Volume IX, Issue 2: Conflict, Dissonance, and Resolution: Disrupting the Status Quo
The realities of conflict, dissonance, and resolution are essential aspects of the human condition. None of us escapes the movement between conflict and resolution, but what that cycle involves and how long it may take is uniquely individual. Conflict can result when challenging or disrupting the status quo, while dissonance may result from a change in the normative. Resolution is often the result of our conflicts and dissonance, but often only after we have explicitly addressed what is causing our discomfort.
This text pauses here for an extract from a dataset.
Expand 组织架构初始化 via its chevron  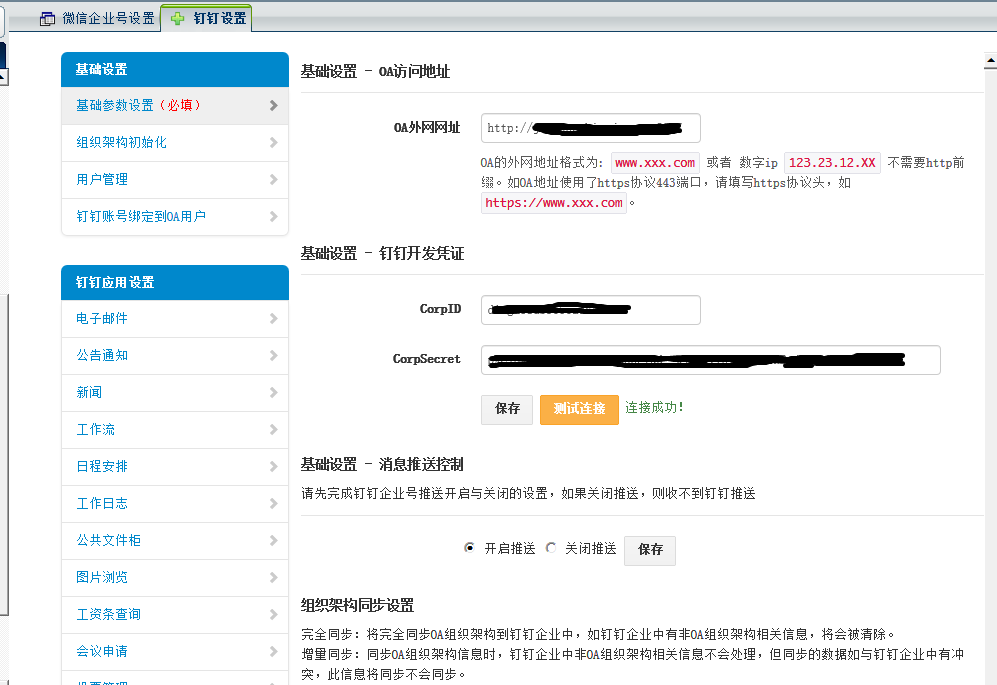point(273,143)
In this issue, reviewers considered the books they have read that address conflict, dissonance, and resolution in connection to the typical or expected. These reviewers bring us new ways to think about the world and our interactions with those within it. Starting with A Rare Nativity, which will have readers considering their own conflicts with others, this issue also includes books such as The Red Pencil, The Sun is also a Star, and Mama’s Nightingale, all of which present complications around displacement and immigration. Other reviews include Emmanuel’s Dream and The Other Boy, which interrupt typical thinking about identity and ability. Irena’s Children, Guantanamo Boy, and Flight give readers the opportunity to address issues around the treatment of those who may not fit within the status quo because of ethnicity, religion, or a combination of the two. And then there is Soldier Sister, Fly Home, which presents internal conflict in respect to one’s identity. Regardless of our own conflicts and dissonance, these provocative books give readers a chance to work toward their own or society’s treatment of individuals or groups who share elements of a common, but often differing, culture from their own.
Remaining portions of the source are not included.